Most Fortune 50 Brands Still Hiding Their Social Media
Surely, as we head into the second quarter, the Fortune 50 -- if not all big companies -- are now at least involved in social media and want us to find them everywhere they have an online presence.
Nuh-uh! Only 44% of the Fortune 50 have any social media icons on their home pages, and 60% hide their Twitter streams. Call Inspector Clouseau if you want to find the rest. Kind of amazing considering the prevalence of social buttons of all types all over the web.
In 2006, I wrote a post wondering why so many large companies were not linking to their blogs from their corporate websites. In 2009 and again in 2010, I found the biggest companies were not linking to their Facebook pages or Twitter streams from their company websites. As we head into Q2, I'm still wondering.
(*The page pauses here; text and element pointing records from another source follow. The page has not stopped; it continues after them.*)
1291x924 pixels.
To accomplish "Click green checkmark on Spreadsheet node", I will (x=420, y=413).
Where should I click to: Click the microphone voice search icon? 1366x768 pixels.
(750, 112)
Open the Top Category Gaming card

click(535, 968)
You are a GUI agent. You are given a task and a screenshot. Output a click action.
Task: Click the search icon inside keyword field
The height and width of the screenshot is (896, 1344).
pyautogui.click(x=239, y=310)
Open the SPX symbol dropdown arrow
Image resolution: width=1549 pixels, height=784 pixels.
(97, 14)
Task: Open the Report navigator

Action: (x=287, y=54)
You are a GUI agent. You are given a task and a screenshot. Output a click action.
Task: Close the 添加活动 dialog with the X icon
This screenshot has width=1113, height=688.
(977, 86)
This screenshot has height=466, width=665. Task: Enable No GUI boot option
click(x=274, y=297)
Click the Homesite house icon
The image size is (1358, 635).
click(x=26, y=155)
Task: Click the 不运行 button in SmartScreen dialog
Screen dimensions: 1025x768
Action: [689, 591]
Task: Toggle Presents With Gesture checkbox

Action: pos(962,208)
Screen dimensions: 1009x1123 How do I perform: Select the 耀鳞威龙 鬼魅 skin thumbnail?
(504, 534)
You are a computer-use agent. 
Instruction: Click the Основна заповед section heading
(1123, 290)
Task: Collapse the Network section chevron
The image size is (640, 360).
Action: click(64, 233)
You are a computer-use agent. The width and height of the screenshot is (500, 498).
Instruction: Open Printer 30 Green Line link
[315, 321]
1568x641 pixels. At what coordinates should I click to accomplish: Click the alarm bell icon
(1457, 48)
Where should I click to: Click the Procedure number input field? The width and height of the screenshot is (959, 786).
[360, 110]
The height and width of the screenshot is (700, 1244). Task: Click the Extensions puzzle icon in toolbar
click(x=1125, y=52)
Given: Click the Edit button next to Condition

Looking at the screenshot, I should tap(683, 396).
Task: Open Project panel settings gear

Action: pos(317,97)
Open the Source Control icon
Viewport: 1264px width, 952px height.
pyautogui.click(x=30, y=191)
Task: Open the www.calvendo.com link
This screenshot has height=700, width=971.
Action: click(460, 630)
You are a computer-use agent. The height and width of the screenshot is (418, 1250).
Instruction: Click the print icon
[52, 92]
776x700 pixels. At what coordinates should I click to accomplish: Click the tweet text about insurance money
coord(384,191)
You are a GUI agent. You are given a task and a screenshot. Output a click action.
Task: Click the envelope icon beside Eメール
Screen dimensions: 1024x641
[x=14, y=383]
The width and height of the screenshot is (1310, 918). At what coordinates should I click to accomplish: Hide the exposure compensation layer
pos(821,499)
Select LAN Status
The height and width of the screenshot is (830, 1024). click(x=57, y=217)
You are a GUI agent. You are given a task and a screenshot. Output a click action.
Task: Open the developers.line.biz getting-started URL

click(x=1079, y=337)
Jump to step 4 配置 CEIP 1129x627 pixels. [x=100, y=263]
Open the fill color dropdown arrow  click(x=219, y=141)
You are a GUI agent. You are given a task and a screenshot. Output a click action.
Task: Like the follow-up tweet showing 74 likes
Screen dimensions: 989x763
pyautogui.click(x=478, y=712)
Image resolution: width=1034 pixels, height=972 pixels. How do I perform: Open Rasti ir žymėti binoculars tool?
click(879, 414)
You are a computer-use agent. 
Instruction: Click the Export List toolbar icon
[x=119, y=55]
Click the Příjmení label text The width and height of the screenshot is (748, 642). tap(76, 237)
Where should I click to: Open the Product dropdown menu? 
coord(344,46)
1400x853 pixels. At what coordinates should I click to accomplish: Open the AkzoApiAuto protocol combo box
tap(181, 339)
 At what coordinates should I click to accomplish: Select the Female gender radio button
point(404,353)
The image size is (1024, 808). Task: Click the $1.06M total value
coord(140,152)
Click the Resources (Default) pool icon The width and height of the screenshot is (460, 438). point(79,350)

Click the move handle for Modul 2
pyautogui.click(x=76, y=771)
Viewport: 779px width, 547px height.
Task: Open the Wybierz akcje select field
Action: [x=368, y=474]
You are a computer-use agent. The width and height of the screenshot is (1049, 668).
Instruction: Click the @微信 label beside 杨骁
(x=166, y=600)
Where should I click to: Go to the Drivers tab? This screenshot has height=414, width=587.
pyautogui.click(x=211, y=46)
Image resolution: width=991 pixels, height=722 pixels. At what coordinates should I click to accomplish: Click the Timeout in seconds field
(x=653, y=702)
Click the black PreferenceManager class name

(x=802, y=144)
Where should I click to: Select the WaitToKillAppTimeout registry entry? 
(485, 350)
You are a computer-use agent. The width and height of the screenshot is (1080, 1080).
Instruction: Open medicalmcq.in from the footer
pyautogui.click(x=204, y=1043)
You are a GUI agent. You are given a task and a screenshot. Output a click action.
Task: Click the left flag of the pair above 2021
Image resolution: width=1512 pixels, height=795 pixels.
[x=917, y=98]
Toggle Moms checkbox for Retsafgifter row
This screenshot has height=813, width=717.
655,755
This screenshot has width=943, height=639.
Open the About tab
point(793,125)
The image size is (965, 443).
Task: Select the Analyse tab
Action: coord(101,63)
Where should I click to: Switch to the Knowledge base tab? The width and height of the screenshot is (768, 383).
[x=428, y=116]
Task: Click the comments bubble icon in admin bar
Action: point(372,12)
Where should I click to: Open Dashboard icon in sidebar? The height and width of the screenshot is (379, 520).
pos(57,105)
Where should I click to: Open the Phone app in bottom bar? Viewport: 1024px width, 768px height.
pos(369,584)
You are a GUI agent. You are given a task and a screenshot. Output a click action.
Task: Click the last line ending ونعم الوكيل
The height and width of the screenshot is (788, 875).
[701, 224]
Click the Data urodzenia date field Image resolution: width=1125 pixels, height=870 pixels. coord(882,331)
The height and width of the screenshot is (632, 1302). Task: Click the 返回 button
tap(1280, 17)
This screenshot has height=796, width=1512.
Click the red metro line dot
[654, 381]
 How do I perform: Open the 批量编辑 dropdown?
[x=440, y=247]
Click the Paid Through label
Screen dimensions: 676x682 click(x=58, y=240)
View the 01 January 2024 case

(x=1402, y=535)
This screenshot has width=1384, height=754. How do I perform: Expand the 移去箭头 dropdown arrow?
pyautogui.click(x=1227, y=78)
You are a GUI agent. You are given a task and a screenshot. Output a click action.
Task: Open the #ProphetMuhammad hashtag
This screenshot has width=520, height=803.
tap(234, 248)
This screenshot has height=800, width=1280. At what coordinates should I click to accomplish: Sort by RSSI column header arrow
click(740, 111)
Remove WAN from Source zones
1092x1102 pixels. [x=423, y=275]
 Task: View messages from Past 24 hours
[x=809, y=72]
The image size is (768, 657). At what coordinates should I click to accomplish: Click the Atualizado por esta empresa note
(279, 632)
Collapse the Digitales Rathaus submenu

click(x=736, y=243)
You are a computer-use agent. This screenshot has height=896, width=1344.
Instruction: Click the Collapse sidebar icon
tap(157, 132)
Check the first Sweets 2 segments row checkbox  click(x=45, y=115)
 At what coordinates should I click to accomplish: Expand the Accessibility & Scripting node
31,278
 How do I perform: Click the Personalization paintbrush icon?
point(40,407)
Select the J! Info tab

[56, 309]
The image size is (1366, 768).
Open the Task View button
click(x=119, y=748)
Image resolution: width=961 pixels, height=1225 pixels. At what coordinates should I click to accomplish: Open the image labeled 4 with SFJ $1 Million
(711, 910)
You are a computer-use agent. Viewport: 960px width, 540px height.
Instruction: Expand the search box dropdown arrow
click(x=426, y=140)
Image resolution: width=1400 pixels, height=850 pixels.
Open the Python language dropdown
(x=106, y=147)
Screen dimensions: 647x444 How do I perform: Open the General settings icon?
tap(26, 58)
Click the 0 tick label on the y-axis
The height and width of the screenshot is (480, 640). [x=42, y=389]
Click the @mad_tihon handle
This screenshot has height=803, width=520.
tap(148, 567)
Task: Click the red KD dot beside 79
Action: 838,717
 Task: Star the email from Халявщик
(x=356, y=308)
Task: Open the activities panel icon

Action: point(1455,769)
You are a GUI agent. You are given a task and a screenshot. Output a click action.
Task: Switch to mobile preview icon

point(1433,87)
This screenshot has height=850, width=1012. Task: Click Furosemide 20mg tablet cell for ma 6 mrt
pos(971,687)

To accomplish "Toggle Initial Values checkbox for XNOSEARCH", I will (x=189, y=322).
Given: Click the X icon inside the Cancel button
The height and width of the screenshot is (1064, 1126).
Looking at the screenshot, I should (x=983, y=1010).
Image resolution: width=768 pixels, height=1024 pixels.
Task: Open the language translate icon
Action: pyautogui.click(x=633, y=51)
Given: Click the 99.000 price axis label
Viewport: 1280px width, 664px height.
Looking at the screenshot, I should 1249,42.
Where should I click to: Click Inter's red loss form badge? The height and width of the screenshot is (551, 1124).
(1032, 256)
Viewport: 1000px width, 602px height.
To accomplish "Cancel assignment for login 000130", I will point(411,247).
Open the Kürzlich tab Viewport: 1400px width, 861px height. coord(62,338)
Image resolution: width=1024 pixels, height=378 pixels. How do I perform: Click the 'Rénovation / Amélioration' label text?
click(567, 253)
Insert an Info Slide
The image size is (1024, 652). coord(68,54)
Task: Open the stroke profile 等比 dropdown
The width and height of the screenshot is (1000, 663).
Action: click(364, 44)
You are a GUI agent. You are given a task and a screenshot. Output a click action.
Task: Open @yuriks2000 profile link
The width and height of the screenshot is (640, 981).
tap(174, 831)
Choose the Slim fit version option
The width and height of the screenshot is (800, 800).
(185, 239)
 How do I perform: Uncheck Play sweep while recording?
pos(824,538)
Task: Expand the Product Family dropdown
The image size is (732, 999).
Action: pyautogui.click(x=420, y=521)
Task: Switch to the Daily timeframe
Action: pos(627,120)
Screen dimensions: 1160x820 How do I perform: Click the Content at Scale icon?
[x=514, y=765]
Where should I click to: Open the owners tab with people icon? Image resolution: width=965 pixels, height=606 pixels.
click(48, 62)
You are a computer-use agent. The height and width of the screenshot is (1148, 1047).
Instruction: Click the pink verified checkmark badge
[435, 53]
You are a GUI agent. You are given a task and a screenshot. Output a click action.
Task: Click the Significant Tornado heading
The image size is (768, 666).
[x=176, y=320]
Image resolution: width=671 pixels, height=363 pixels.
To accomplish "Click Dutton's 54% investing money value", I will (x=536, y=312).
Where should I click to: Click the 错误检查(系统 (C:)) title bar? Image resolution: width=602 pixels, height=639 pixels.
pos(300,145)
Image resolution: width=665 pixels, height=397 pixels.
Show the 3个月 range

This is the first in a series of posts that will examine how many of the Fortune 50 have really evolved past the toe-in-the-water phase, and how many are still in the head-in-the-sand era.
Blended home pages
Blended home pages are a growing trend. Seventy-six percent of the Fortune 50 now have what I call blended home pages -- which include links to the company financial and other corporate information on the official, consumer-facing home page.
Sure, many of those home pages link to staid, old-time "investor information" pages like AIG's. But others, like Target 's, have blended their corporate and consumer sites and included icons leading to all of their online presence.
Verizon has actual humans on its investor pages, and has an up-to-date, friendly look on its home page, which is completely devoid of social-media icons.
You have to dig down through the teeny "About Us" link at the bottom of the company's home page to find -- the third link from the home page -- links to Verizon's outstanding and robust social media presence.
Who owns social media?
Are companies still unsure how stockholders feel about social media? Are IT, marketing, PR, sales, legal and -- of course -- the bean counters and whomever else still fighting for control of emerging media. You bet they are!
I can agree that many of these old-time financial and corporate sites have earned some Google-juice over the years, but that's no excuse for not creating new, blended home pages to represent the company to its stakeholders. It's time to accept the fact that any and all information that would appear on a company's investor relations site is freely available in Google and other search engines' financial pages.
Other posts in this series will note how many of the Fortune 50 have official company Facebook pages; how many know enough about Twitter to protect their brand from hijacking by Verifying their accounts, and how many have a clear social media engagement policy for visitors to their online properties.
Get out your trench coat and dark glasses. This is going to be fun.